__How to complete this task__
From the top of the records below, return each line exactly, ending with the line that contains "Click the Neues".

__Given information__
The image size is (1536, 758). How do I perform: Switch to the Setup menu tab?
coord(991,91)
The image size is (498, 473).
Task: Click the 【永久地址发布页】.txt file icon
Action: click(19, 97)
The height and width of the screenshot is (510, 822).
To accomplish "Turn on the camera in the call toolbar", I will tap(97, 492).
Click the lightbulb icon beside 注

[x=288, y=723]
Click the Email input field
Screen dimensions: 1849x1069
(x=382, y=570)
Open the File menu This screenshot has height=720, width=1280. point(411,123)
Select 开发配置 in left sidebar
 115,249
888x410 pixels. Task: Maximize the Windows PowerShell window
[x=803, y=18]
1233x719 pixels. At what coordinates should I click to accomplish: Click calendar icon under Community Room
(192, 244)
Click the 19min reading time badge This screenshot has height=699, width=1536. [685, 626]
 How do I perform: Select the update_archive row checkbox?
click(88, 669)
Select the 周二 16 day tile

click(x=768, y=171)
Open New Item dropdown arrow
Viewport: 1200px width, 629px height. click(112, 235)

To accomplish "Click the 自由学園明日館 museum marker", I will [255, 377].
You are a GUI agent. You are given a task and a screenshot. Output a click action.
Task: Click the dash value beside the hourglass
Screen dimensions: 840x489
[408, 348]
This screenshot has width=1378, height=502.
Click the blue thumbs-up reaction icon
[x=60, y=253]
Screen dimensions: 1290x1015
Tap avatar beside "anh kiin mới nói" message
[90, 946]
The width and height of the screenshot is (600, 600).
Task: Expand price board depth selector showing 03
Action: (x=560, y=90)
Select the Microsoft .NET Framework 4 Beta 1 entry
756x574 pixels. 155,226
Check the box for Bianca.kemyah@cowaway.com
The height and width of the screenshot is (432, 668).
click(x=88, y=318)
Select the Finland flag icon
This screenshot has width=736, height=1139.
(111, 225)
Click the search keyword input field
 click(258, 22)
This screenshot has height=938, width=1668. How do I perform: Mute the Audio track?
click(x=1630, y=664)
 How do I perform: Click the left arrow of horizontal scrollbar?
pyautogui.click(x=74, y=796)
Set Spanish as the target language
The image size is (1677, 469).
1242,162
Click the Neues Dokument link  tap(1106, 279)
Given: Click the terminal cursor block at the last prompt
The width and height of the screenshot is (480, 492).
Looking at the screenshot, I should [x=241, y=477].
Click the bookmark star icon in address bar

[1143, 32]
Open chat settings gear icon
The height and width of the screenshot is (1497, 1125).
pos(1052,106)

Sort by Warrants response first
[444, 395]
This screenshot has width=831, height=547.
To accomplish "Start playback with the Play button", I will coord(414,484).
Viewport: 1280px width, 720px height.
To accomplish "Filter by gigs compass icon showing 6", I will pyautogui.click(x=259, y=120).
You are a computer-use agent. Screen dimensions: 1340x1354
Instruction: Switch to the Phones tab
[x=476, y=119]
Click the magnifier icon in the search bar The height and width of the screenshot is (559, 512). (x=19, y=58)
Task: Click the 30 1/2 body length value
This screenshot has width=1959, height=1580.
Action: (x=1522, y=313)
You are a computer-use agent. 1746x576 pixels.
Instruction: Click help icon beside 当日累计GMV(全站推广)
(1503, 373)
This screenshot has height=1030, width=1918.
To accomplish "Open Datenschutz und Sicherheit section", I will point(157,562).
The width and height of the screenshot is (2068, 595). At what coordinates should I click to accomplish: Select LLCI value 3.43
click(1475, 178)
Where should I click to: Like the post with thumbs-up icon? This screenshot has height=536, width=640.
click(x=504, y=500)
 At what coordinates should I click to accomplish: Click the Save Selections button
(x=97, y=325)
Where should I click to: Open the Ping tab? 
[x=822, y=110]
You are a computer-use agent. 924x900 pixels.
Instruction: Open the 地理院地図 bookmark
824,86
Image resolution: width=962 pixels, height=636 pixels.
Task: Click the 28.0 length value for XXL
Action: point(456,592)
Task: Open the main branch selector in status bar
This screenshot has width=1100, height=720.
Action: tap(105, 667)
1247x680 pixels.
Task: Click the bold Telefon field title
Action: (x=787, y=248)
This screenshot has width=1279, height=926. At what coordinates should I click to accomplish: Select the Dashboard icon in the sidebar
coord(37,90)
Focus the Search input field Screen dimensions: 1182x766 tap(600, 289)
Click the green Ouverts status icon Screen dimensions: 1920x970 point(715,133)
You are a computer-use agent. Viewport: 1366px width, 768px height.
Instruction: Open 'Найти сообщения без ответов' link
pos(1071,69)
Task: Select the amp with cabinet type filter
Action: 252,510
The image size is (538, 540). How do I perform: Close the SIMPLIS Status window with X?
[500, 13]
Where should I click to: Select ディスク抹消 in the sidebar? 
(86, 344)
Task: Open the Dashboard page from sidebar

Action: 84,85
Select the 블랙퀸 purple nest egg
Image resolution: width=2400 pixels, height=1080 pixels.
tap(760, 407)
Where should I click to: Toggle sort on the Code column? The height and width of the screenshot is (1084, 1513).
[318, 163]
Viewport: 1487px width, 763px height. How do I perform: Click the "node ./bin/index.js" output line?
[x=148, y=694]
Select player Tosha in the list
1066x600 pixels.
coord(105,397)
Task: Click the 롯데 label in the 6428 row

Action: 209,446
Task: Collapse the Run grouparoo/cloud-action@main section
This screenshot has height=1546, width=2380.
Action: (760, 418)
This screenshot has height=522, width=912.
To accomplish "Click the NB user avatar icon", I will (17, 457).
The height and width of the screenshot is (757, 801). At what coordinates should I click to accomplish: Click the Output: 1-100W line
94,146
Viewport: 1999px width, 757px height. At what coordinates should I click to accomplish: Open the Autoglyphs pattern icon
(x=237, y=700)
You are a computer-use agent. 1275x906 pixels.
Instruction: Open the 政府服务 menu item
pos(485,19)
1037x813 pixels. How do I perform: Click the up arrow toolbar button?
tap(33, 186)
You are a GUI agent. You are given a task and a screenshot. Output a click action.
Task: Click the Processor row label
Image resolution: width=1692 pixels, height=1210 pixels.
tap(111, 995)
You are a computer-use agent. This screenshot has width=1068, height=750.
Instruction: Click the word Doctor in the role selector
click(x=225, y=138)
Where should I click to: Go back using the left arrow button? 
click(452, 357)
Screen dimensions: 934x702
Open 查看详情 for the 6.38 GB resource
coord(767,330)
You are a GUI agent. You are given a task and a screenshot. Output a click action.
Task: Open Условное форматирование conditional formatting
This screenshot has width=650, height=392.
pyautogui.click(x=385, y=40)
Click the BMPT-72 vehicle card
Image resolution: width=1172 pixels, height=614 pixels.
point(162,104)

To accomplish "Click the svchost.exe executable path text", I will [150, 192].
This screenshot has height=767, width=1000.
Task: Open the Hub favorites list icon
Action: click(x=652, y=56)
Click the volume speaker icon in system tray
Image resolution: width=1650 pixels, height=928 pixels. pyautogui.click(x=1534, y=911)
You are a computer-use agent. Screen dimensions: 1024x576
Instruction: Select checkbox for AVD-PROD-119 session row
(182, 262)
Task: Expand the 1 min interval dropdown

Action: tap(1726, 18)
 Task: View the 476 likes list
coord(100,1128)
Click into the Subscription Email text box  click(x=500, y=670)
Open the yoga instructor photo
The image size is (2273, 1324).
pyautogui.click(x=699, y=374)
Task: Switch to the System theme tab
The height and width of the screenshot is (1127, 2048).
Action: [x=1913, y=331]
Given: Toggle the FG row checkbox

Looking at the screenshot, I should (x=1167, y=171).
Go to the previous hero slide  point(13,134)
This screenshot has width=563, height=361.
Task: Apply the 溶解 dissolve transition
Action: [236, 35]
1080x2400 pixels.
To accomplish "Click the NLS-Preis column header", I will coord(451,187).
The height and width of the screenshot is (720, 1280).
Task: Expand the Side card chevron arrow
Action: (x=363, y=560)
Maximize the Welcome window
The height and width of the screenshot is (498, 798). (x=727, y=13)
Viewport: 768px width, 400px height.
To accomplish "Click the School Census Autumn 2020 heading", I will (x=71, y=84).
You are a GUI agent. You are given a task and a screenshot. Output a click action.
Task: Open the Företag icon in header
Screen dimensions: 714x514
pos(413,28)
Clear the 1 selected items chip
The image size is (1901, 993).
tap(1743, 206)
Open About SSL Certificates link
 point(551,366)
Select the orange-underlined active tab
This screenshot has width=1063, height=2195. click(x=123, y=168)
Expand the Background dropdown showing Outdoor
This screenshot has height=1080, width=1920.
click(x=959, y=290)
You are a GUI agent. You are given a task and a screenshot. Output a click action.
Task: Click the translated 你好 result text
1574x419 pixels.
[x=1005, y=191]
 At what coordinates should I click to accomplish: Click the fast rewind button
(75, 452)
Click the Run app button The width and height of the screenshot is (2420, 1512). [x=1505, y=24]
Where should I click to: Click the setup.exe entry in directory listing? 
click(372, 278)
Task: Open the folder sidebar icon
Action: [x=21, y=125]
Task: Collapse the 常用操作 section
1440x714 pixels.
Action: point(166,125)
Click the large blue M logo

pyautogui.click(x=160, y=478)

__Task response__
The image size is (1536, 758). How do I perform: Switch to the Setup menu tab?
coord(991,91)
The image size is (498, 473).
Task: Click the 【永久地址发布页】.txt file icon
Action: click(19, 97)
The height and width of the screenshot is (510, 822).
To accomplish "Turn on the camera in the call toolbar", I will tap(97, 492).
Click the lightbulb icon beside 注

[x=288, y=723]
Click the Email input field
Screen dimensions: 1849x1069
(x=382, y=570)
Open the File menu This screenshot has height=720, width=1280. point(411,123)
Select 开发配置 in left sidebar
 115,249
888x410 pixels. Task: Maximize the Windows PowerShell window
[x=803, y=18]
1233x719 pixels. At what coordinates should I click to accomplish: Click calendar icon under Community Room
(192, 244)
Click the 19min reading time badge This screenshot has height=699, width=1536. [685, 626]
 How do I perform: Select the update_archive row checkbox?
click(88, 669)
Select the 周二 16 day tile

click(x=768, y=171)
Open New Item dropdown arrow
Viewport: 1200px width, 629px height. click(112, 235)

To accomplish "Click the 自由学園明日館 museum marker", I will [255, 377].
You are a GUI agent. You are given a task and a screenshot. Output a click action.
Task: Click the dash value beside the hourglass
Screen dimensions: 840x489
[408, 348]
This screenshot has width=1378, height=502.
Click the blue thumbs-up reaction icon
[x=60, y=253]
Screen dimensions: 1290x1015
Tap avatar beside "anh kiin mới nói" message
[90, 946]
The width and height of the screenshot is (600, 600).
Task: Expand price board depth selector showing 03
Action: (x=560, y=90)
Select the Microsoft .NET Framework 4 Beta 1 entry
756x574 pixels. 155,226
Check the box for Bianca.kemyah@cowaway.com
The height and width of the screenshot is (432, 668).
click(x=88, y=318)
Select the Finland flag icon
This screenshot has width=736, height=1139.
(111, 225)
Click the search keyword input field
 click(258, 22)
This screenshot has height=938, width=1668. How do I perform: Mute the Audio track?
click(x=1630, y=664)
 How do I perform: Click the left arrow of horizontal scrollbar?
pyautogui.click(x=74, y=796)
Set Spanish as the target language
The image size is (1677, 469).
1242,162
Click the Neues Dokument link  tap(1106, 279)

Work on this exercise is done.